Potret Kebebasan Beragama di Tasikmalaya Perspektif Hukum dan HAM

TASIKMALAYA – Di penghujung tahun 2019, DPC PERADI Tasikmalaya menyelenggarakan Refleksi akhir tahun, 28/12/2019 bertempat di Sekretariat Lakpesdam NU Kota Tasikmalaya, di Jl.
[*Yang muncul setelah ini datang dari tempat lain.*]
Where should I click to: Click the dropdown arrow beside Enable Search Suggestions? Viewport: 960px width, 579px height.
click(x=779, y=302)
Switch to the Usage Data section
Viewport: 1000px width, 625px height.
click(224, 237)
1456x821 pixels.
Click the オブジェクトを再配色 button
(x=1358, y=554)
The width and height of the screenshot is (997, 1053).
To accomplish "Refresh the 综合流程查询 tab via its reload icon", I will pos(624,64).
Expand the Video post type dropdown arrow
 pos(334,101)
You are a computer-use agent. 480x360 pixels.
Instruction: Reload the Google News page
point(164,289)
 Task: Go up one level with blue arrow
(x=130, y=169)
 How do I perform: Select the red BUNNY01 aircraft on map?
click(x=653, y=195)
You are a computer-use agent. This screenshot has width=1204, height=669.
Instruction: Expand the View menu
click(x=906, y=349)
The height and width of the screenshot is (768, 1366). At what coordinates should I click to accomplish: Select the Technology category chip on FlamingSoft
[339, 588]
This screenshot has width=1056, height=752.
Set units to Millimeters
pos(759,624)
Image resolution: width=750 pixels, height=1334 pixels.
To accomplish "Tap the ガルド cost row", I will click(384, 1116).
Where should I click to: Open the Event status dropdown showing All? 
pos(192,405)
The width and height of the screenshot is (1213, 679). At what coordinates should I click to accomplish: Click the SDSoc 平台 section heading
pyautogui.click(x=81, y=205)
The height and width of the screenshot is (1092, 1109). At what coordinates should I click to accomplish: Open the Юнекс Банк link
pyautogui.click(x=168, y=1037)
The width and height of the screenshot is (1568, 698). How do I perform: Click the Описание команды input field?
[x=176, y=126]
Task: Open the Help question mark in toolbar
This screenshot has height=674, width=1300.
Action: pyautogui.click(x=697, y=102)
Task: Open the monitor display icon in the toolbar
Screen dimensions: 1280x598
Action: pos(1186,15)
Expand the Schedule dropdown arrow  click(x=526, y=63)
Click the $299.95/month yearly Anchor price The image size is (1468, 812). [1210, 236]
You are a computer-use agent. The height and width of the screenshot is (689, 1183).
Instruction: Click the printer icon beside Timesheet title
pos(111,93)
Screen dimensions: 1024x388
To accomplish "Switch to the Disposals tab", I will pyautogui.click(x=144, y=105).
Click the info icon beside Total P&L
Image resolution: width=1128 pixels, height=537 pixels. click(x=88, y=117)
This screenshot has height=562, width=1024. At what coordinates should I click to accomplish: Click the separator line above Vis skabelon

Situ Gede, Linggajaya, Mangkubumi, Kota Tasikmalaya.

Acara dihadiri setidaknya 50 orang perwakilan tamu undangan dari organisasi bantuan hukum, paralegal desa, organisasi kemahasiswaan, dari lintas agama, diantaranya PBH Peradi Tasikmalaya, Serikat Petani Pasundan (SPP), Forum Bhineka Tunggal Ika (FBTI) Tasikmalaya, Fatayat NU, PMII, Jemaah Ahmadiyah Indonesia (JAI), Ikatan Jemaah Ahlul Bait Indonesia (IJABI), Wahidiyah Tasikmalaya, dan tamu undangan lain.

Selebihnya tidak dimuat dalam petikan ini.